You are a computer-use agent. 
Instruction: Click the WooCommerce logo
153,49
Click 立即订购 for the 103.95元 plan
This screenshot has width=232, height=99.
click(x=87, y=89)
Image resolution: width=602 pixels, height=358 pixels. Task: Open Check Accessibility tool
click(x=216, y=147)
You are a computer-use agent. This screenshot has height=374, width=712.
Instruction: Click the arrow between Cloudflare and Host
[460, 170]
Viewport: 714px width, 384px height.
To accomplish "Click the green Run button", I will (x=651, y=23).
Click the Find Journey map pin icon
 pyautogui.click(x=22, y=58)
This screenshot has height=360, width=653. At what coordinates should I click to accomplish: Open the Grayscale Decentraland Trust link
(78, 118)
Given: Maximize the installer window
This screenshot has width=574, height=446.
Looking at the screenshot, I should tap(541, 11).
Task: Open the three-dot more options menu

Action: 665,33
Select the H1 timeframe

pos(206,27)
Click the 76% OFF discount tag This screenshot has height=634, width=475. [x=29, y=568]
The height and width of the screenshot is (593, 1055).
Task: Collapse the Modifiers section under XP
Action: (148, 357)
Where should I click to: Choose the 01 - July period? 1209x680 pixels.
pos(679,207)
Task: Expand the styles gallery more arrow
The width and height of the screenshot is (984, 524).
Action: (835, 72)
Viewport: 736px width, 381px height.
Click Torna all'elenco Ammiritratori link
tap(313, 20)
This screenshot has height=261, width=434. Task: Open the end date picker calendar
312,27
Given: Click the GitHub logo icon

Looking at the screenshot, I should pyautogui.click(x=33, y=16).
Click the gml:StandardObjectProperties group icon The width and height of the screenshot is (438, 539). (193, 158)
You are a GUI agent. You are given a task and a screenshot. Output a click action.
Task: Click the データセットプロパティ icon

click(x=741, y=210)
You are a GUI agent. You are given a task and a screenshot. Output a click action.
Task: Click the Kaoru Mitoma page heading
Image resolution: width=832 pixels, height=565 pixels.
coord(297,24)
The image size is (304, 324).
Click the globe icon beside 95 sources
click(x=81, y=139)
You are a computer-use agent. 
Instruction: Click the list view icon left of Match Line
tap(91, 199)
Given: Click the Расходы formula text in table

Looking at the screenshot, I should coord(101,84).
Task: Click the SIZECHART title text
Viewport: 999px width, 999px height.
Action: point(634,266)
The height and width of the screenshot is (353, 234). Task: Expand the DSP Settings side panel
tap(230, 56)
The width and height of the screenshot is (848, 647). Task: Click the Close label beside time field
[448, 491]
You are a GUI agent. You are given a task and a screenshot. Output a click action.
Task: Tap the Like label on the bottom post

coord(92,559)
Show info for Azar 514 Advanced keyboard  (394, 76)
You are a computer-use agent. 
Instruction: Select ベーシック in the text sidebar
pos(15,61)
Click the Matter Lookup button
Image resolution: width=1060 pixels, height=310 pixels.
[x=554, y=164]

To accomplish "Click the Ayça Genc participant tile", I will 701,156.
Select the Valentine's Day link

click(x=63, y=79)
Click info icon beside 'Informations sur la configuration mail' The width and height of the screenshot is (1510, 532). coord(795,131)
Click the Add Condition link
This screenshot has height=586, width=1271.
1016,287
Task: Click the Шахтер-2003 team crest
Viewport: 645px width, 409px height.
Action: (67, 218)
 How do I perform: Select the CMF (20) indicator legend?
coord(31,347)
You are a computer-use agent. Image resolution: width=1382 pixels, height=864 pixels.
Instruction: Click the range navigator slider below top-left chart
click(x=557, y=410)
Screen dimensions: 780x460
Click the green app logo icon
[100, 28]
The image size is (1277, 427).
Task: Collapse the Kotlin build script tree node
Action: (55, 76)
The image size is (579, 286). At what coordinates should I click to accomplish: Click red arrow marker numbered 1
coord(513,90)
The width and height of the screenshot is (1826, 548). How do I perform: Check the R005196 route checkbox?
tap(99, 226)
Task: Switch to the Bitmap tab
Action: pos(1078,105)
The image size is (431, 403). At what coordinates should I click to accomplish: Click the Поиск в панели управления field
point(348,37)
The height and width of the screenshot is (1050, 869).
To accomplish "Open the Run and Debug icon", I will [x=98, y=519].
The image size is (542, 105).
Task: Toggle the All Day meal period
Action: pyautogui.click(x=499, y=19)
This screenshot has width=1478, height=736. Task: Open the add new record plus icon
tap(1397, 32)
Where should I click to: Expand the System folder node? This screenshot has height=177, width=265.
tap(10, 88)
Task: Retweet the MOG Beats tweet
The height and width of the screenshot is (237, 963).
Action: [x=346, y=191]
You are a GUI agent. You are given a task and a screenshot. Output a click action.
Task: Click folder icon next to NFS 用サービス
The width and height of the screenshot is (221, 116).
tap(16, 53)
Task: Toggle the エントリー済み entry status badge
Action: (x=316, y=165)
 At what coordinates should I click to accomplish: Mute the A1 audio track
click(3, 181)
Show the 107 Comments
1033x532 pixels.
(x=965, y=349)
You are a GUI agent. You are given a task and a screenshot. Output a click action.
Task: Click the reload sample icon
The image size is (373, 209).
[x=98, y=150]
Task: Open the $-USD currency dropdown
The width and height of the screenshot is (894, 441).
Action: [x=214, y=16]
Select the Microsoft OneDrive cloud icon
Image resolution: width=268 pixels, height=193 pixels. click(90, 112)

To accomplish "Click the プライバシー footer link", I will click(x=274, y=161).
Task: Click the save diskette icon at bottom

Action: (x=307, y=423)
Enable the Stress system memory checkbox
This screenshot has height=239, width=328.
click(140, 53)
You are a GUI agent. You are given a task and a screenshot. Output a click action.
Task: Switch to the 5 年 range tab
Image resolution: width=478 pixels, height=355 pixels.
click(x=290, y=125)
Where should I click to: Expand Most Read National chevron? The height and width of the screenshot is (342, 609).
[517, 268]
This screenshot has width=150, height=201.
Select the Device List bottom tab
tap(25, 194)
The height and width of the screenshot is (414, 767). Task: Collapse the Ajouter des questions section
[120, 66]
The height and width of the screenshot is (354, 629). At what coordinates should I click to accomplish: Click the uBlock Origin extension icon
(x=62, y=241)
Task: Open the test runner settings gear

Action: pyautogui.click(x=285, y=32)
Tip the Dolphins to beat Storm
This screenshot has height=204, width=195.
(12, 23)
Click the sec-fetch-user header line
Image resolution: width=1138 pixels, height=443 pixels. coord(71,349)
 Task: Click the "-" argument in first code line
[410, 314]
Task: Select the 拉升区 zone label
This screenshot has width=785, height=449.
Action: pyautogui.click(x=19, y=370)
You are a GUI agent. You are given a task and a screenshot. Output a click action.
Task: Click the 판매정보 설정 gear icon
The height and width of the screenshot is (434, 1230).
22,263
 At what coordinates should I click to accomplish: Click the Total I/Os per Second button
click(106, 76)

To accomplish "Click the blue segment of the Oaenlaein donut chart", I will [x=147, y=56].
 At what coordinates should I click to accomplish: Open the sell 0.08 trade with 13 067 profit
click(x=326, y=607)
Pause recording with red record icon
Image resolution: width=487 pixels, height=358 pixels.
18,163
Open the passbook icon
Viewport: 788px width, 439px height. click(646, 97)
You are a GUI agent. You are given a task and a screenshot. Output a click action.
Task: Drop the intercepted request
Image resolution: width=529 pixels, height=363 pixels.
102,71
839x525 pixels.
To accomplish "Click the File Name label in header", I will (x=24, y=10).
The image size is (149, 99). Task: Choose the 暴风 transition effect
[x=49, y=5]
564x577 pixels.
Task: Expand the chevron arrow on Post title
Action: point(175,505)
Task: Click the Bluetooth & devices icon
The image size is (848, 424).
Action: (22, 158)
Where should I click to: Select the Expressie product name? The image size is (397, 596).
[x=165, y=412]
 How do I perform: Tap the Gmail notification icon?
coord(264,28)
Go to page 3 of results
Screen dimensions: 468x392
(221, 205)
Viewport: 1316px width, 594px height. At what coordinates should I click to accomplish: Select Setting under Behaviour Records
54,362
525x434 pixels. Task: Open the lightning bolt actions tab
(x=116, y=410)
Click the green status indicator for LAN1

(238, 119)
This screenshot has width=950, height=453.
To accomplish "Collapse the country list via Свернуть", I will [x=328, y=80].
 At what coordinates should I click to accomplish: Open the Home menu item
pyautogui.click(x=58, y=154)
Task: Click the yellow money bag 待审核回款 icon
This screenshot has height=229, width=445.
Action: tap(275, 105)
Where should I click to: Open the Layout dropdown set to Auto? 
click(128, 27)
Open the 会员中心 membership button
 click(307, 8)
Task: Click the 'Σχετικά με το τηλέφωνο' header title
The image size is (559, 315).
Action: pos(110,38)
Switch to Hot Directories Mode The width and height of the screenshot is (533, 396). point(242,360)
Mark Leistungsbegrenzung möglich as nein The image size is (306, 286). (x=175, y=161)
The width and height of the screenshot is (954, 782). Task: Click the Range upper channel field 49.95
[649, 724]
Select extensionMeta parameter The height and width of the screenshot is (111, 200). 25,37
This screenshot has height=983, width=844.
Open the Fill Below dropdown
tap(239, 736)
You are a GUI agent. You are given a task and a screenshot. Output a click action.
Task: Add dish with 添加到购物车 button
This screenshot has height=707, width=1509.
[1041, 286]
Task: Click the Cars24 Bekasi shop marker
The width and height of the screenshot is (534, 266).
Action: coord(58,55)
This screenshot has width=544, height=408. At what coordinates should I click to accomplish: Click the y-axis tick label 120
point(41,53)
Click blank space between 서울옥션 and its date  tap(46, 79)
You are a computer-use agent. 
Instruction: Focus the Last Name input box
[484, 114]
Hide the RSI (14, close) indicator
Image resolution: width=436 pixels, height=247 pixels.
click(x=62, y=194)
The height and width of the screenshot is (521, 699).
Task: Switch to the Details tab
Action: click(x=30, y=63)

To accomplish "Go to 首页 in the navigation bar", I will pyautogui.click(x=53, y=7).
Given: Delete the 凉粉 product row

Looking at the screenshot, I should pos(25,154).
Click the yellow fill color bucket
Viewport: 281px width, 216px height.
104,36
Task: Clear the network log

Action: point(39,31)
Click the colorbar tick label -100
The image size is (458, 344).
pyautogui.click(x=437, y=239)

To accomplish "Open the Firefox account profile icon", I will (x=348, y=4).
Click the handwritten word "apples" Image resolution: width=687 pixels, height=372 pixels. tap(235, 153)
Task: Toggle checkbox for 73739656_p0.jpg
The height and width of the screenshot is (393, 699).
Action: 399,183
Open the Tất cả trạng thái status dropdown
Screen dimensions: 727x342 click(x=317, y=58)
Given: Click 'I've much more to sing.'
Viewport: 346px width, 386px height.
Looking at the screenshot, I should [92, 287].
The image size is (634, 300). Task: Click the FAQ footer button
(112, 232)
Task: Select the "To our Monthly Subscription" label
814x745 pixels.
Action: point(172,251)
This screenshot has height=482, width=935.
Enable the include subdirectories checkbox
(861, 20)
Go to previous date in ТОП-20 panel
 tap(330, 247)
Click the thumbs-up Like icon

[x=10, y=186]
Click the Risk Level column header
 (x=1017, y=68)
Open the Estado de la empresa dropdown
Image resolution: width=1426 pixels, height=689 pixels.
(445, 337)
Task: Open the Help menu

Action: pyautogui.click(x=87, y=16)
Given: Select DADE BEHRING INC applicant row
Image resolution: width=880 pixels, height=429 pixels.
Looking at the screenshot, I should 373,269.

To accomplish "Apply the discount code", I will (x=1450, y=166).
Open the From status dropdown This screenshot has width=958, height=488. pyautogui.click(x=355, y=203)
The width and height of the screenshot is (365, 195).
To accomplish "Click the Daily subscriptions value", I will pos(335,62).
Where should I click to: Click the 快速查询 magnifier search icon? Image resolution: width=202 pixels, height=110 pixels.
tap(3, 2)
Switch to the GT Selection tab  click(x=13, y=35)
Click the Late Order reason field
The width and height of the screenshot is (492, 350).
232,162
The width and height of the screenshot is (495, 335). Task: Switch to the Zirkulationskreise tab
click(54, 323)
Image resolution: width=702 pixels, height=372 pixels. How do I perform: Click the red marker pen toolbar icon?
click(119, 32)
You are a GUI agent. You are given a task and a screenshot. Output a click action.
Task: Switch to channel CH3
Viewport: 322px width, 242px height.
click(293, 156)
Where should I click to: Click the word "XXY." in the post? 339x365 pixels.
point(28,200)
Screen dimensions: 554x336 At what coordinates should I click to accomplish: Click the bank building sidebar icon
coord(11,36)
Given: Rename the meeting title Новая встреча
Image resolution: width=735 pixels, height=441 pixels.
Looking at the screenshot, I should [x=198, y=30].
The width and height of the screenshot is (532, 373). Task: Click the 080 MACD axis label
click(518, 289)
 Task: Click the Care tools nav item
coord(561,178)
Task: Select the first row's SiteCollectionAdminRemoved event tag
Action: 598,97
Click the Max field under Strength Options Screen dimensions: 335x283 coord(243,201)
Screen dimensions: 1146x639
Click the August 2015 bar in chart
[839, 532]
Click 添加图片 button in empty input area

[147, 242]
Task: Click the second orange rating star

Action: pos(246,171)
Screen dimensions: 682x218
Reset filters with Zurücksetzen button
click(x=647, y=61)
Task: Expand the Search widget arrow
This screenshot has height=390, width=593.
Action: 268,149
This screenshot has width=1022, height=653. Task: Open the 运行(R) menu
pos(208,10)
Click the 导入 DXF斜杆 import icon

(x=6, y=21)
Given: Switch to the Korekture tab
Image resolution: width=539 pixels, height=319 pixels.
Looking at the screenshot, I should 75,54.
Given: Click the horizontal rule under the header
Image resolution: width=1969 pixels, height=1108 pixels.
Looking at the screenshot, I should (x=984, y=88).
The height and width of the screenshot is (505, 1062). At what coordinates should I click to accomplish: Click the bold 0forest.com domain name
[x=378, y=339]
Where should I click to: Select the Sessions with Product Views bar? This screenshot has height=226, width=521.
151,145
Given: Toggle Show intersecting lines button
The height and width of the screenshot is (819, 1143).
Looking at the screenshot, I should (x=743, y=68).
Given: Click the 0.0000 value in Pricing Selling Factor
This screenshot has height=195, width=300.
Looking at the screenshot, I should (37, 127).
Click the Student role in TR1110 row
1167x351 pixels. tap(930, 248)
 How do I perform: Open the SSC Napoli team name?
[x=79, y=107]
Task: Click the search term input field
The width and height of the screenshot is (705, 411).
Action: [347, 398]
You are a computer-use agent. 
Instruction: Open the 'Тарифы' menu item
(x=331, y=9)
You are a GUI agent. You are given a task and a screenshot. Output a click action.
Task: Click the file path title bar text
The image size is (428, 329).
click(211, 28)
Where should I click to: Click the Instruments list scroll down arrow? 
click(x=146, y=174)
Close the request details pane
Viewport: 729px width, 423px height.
════
● Activity: The lines to copy are those in the listing that contain the word "Show".

● Task output:
Show info for Azar 514 Advanced keyboard  (394, 76)
Show the 107 Comments
Given: Toggle Show intersecting lines button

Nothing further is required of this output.